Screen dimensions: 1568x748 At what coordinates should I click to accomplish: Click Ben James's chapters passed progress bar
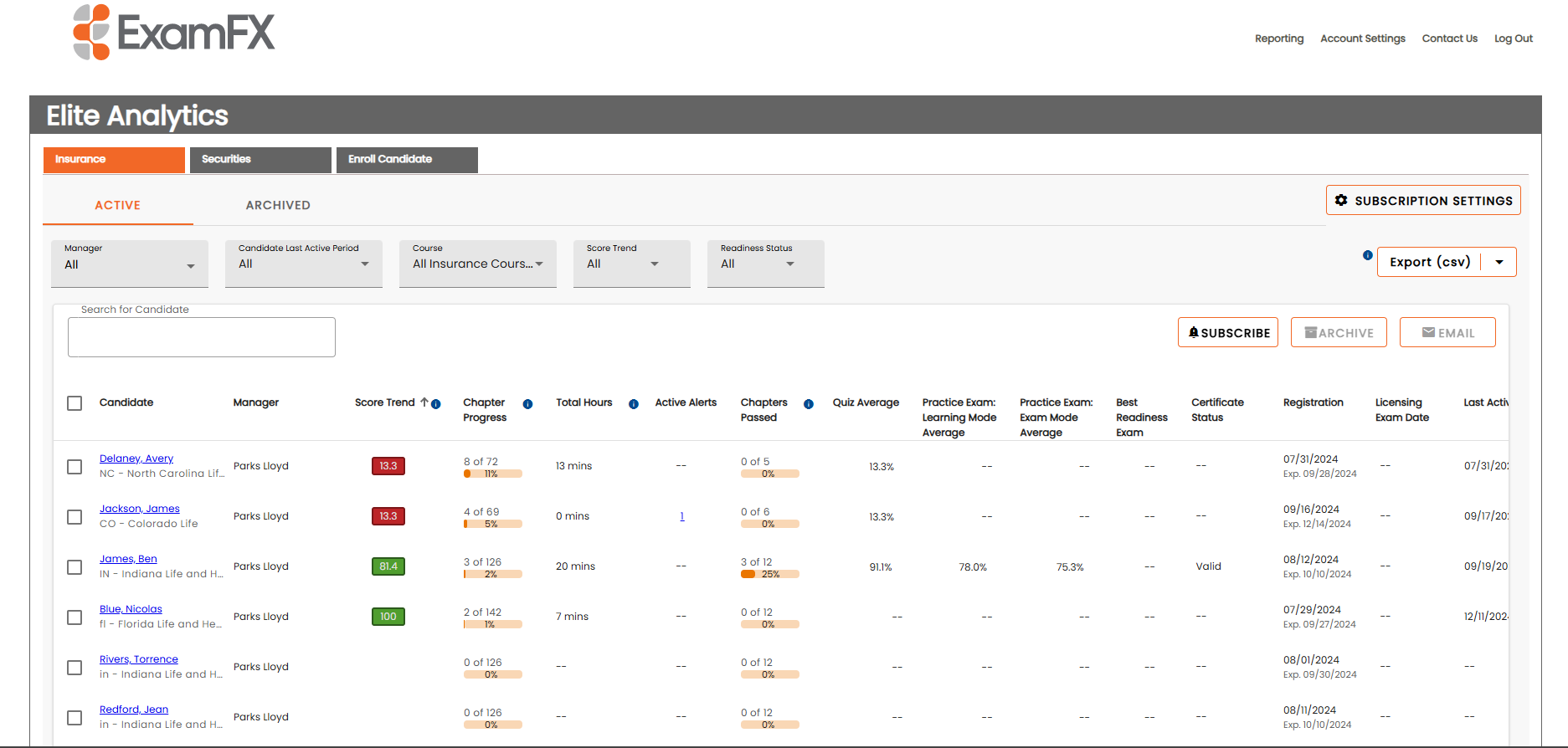click(x=769, y=575)
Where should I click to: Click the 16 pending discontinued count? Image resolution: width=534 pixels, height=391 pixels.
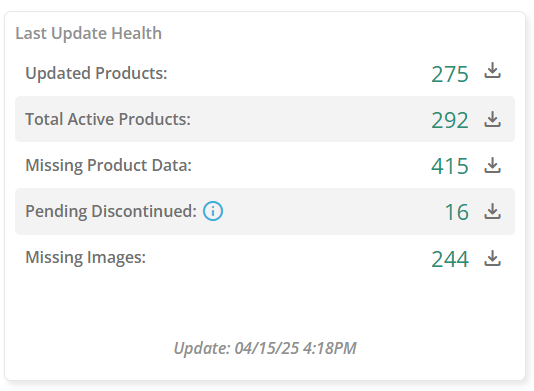coord(457,212)
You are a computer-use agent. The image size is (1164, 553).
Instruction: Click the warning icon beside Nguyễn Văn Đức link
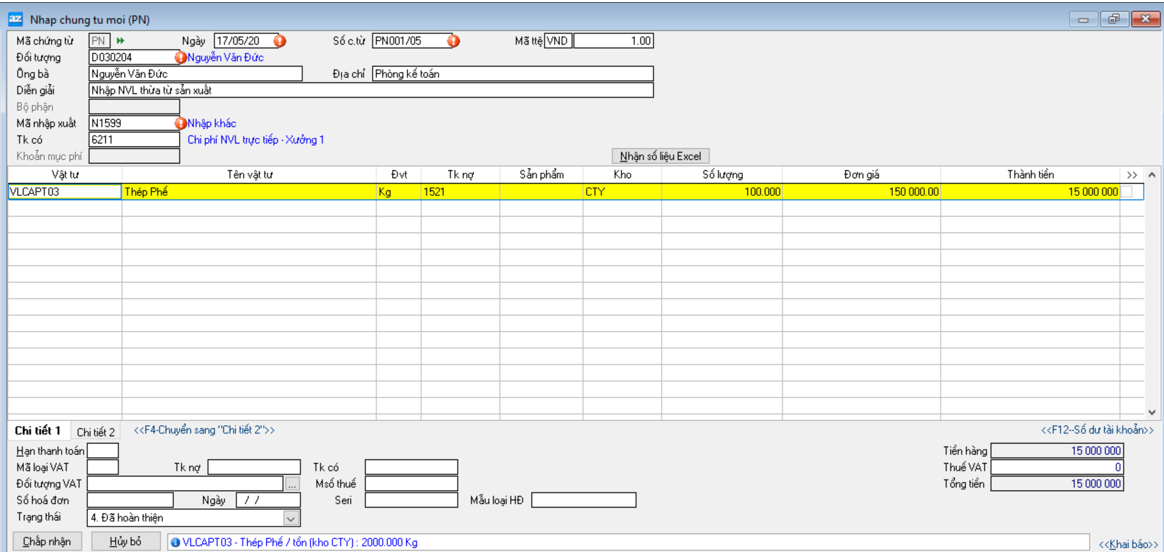(x=181, y=57)
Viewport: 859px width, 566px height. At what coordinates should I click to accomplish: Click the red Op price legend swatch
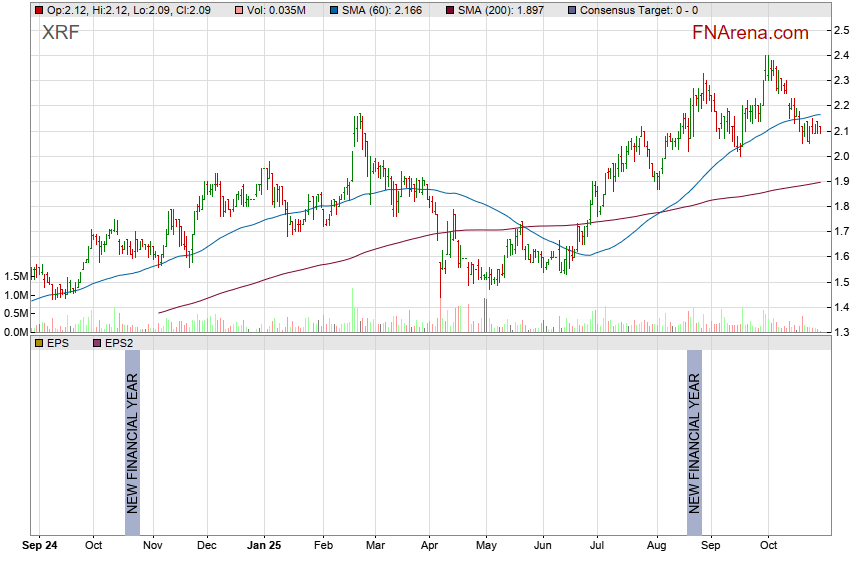(x=39, y=10)
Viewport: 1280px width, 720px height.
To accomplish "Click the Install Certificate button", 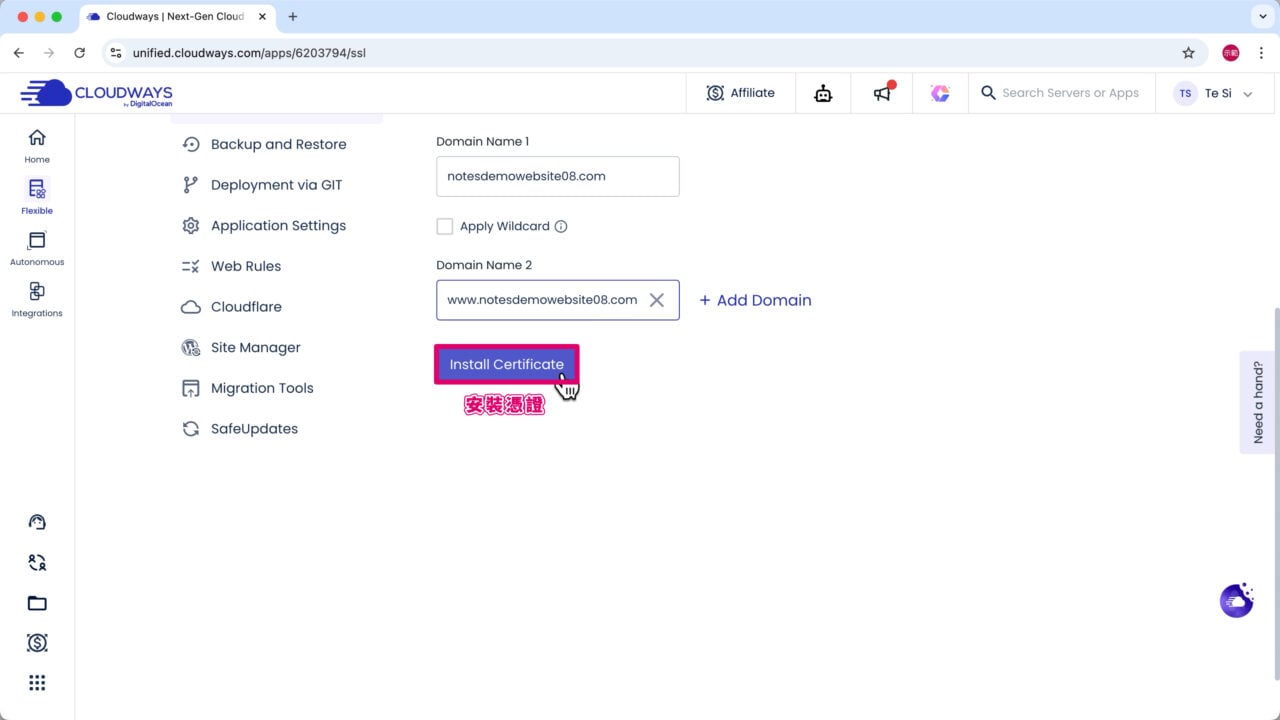I will pos(506,364).
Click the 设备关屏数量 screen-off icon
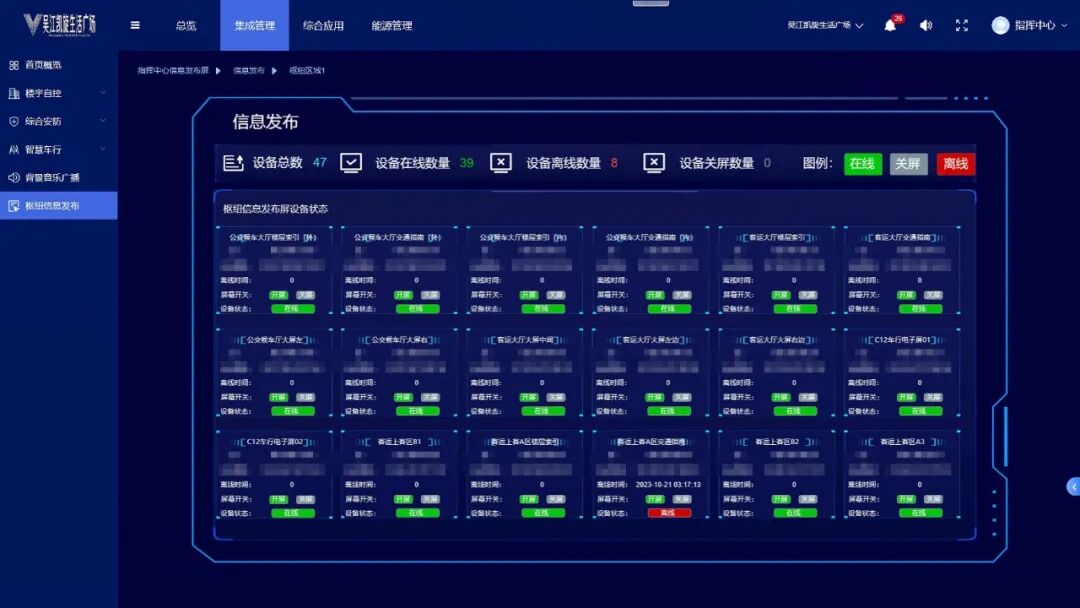The image size is (1080, 608). point(655,163)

---

-- Try it --
The response should hold only an exact retyping of the lines from the beginning of the data through the line containing "You are a computer-use", both ends kept, pictures omitted.

-- Task output --
Screen dimensions: 1568x748 At what coordinates should I click to accomplish: Click Ben James's chapters passed progress bar
click(x=769, y=575)
Where should I click to: Click the 16 pending discontinued count? Image resolution: width=534 pixels, height=391 pixels.
coord(457,212)
You are a computer-use agent. The image size is (1164, 553).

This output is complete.